Portrait of David Patterson and Carlo Séquin in 1981, Carlo is holding blueprints
David Patterson and Carlo Séquin in 1981. The two were among numerous UC Berkeley computer scientists who helped develop the RISC technology that revolutionized the way microprocessors function. (Manny Fernandez photo)

“ACM initiated the Turing Award in 1966 to recognize contributions of lasting and major technical importance to the computing field,” said ACM President Vicki L. Hanson. “The work of Hennessy and Patterson certainly exemplifies this standard. Their contributions to energy-efficient RISC-based processors have helped make possible the mobile and IoT revolutions. At the same time, their seminal textbook has advanced the pace of innovation across the industry over the past 25 years by influencing generations of engineers and computer designers.”

Patterson was a professor of computer science at UC Berkeley from 1976 to 2016 and is now a professor of the graduate school and a distinguished engineer at Google. He also serves as vice chair of the board of the RISC-V Foundation, which offers an open, free instruction set architecture based on Berkeley research with the aim to enable a new era of processor innovation through open-standard collaboration. Patterson received his bachelor’s, master’s and doctoral degrees in computer science from UCLA.

With today’s award, Patterson is the first Turing laureate to have also earned recognition from ACM in three other prestigious award categories. In 1991, Patterson’s course series on RISC and his novel approach to teaching computer science to non-majors earned him ACM’s Karlstrom Outstanding Educator Award. And in 2008, he earned an ACM Distinguished Service Award for his service and contributions to the computing community, and an ACM-IEEE CS Eckert-Mauchly Award for his contributions to computer and digital systems architecture.

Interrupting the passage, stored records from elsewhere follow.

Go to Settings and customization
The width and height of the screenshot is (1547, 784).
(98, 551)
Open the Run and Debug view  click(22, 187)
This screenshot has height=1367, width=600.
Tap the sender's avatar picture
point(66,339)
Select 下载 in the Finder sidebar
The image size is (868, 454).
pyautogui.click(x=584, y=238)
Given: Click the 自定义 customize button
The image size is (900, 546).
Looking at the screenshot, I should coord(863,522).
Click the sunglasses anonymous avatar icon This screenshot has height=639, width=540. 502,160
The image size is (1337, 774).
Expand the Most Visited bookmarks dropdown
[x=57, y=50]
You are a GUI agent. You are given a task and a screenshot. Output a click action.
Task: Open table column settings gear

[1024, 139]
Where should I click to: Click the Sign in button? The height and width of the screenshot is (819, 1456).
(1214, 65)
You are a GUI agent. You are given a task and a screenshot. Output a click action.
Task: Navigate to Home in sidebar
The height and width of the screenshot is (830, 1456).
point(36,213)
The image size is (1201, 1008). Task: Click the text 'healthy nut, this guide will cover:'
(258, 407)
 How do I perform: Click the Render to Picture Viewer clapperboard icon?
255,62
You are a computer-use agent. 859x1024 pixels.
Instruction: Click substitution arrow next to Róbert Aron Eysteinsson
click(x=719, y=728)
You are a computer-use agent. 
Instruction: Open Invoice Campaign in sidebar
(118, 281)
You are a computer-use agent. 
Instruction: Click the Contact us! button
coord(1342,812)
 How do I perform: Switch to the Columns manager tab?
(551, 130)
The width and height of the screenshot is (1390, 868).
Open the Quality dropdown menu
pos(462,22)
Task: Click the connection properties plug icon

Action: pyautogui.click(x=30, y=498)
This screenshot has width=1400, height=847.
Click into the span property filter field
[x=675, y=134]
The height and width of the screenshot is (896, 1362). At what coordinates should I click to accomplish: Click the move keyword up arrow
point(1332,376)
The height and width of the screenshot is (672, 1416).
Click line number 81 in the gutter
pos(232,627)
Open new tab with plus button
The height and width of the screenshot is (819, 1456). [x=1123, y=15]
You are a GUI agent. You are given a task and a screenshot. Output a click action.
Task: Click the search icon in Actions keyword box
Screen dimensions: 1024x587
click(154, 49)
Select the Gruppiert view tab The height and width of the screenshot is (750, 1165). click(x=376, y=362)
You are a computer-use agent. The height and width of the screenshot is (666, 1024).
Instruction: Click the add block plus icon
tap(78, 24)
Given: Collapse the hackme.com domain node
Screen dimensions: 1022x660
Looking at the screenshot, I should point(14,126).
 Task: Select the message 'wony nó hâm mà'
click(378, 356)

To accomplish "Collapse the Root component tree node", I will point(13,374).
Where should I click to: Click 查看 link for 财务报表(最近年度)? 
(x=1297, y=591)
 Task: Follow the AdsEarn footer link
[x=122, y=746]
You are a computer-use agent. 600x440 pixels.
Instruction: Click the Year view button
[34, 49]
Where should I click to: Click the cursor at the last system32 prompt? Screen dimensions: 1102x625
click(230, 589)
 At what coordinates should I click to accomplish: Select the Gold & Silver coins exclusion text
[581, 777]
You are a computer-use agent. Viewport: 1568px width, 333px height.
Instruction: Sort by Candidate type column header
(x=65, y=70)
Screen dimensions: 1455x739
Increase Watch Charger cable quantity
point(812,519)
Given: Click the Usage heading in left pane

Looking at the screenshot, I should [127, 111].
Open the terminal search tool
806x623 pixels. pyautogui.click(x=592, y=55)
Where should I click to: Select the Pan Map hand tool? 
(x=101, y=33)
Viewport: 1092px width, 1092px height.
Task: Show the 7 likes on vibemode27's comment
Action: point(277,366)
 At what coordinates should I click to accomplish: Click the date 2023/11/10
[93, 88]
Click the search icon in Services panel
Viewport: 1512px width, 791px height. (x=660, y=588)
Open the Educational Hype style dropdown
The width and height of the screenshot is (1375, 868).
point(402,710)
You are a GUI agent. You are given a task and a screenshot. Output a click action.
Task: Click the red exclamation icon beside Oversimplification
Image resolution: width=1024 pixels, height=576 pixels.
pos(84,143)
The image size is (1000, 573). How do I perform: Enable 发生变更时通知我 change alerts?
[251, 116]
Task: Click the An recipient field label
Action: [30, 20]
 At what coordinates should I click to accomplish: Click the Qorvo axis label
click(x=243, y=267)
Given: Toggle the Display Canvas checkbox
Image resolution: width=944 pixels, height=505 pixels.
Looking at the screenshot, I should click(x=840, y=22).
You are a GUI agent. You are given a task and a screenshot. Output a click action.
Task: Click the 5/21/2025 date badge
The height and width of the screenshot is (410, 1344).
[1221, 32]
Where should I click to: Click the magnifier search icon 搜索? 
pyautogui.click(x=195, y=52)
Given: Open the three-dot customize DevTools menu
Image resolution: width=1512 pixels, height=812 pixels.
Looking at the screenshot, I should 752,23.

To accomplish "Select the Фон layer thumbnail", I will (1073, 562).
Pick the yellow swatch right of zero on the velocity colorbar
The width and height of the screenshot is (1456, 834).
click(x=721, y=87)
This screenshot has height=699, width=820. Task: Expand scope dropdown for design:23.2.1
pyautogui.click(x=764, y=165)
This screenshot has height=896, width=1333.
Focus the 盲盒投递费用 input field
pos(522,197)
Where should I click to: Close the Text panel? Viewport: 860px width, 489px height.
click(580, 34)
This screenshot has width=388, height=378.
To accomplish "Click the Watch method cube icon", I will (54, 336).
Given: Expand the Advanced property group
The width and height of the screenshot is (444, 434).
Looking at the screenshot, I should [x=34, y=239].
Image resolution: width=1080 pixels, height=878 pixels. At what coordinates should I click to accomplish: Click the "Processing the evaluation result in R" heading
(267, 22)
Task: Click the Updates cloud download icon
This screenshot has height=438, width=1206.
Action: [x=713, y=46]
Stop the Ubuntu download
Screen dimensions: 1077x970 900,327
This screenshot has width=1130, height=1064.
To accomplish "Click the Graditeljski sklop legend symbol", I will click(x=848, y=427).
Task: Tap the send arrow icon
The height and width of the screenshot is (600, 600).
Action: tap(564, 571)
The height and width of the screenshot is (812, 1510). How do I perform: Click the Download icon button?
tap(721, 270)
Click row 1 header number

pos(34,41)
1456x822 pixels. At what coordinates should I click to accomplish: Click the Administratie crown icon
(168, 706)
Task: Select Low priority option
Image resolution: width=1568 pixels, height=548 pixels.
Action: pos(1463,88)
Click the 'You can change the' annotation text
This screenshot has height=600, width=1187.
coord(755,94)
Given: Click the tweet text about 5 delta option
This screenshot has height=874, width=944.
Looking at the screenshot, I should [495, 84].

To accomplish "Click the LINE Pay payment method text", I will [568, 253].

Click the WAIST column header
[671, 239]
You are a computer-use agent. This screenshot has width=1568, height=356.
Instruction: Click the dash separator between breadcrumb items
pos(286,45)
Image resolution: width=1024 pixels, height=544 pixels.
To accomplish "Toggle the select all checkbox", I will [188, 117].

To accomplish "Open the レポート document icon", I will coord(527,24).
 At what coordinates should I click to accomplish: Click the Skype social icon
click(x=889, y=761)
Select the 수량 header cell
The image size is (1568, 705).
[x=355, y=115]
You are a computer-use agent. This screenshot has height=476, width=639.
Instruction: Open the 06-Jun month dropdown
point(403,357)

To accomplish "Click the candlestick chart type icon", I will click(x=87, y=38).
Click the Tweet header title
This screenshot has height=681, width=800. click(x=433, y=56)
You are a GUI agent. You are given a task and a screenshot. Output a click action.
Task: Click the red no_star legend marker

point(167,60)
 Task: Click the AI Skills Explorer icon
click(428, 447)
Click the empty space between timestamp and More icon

Patterson’s other honors include the IEEE John von Neumann Medal (with Hennessy) and the Richard A. Tapia Award for Scientific Scholarship, Civic Science, and Diversifying Computing. Patterson served as ACM President from 2004 to 2006. He is a Fellow of ACM, the American Association for the Advancement of Science and IEEE, and was elected to the National Academy of Engineering and the National Academy of Sciences.